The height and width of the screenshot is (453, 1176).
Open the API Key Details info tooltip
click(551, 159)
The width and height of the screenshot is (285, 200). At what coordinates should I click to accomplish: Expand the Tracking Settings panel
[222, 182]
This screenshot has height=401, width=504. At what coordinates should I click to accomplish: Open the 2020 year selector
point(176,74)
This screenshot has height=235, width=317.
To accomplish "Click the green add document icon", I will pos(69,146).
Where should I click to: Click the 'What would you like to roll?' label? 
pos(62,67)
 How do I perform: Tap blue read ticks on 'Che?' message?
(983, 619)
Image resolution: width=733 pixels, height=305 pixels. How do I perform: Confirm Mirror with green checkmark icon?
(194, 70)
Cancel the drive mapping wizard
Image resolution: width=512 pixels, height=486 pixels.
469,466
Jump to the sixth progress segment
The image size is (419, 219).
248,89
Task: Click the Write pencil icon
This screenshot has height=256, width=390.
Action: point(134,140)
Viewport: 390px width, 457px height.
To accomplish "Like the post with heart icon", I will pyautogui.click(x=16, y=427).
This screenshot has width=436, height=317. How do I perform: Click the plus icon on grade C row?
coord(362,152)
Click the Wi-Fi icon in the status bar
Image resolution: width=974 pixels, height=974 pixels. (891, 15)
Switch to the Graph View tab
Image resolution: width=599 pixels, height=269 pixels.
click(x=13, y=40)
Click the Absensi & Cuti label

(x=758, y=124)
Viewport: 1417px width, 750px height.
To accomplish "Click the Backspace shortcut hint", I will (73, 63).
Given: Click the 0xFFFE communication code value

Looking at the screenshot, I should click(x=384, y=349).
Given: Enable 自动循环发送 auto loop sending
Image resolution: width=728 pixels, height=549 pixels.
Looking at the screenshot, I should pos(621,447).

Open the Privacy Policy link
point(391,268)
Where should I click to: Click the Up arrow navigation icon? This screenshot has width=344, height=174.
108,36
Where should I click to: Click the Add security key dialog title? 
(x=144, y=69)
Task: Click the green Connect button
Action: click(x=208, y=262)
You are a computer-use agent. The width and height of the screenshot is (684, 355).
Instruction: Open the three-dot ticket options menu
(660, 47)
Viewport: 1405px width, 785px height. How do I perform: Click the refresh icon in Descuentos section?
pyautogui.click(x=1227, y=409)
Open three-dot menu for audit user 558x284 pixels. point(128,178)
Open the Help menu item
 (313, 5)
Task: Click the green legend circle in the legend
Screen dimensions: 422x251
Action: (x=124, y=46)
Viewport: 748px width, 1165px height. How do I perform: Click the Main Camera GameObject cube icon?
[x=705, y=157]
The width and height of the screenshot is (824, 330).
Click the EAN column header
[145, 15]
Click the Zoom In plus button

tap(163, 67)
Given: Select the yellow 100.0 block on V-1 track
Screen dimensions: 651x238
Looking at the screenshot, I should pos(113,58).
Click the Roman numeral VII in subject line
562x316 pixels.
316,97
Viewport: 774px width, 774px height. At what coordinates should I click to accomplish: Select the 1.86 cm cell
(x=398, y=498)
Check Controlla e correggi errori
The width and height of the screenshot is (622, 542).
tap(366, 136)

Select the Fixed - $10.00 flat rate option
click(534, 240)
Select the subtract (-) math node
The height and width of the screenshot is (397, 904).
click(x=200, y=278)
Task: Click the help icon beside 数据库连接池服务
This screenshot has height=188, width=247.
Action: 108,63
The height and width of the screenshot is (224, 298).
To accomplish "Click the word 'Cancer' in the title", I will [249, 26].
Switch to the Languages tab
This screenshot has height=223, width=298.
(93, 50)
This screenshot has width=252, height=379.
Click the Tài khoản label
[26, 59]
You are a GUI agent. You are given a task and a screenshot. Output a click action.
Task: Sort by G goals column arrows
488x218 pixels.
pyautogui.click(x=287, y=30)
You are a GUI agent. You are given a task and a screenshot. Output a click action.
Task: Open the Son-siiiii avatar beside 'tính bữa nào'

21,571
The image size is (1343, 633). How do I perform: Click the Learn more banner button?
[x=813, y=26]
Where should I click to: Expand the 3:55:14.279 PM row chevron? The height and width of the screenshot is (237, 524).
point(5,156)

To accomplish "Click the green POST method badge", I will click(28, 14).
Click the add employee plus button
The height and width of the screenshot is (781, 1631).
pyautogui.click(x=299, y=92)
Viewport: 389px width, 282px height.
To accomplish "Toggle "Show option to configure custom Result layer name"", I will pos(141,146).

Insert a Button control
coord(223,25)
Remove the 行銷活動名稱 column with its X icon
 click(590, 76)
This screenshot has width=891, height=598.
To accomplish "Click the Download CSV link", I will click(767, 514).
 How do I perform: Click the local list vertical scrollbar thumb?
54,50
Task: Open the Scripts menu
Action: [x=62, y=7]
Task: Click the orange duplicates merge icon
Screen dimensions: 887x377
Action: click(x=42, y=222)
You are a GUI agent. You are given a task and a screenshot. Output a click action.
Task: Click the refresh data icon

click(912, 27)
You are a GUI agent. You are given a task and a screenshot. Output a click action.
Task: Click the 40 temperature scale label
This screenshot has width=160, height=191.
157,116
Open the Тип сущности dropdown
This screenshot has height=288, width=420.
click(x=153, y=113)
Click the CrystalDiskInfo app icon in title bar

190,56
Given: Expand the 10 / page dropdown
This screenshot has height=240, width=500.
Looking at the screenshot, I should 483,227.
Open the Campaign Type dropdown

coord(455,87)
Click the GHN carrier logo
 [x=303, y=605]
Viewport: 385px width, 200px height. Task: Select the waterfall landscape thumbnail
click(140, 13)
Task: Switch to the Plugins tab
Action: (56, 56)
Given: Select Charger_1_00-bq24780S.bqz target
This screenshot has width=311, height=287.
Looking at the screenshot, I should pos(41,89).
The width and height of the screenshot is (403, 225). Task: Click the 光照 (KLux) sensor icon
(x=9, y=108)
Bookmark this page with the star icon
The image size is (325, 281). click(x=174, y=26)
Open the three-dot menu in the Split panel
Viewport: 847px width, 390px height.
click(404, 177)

Your goal:
In the listing above, find every line with the word "will" and copy it.

Task output:
To accomplish "Click the green add document icon", I will pos(69,146).
To accomplish "Like the post with heart icon", I will pyautogui.click(x=16, y=427).
To accomplish "Click the Backspace shortcut hint", I will (73, 63).
To accomplish "Click the word 'Cancer' in the title", I will [249, 26].
To accomplish "Click the green POST method badge", I will click(28, 14).
To accomplish "Toggle "Show option to configure custom Result layer name"", I will pos(141,146).
To accomplish "Click the Download CSV link", I will click(767, 514).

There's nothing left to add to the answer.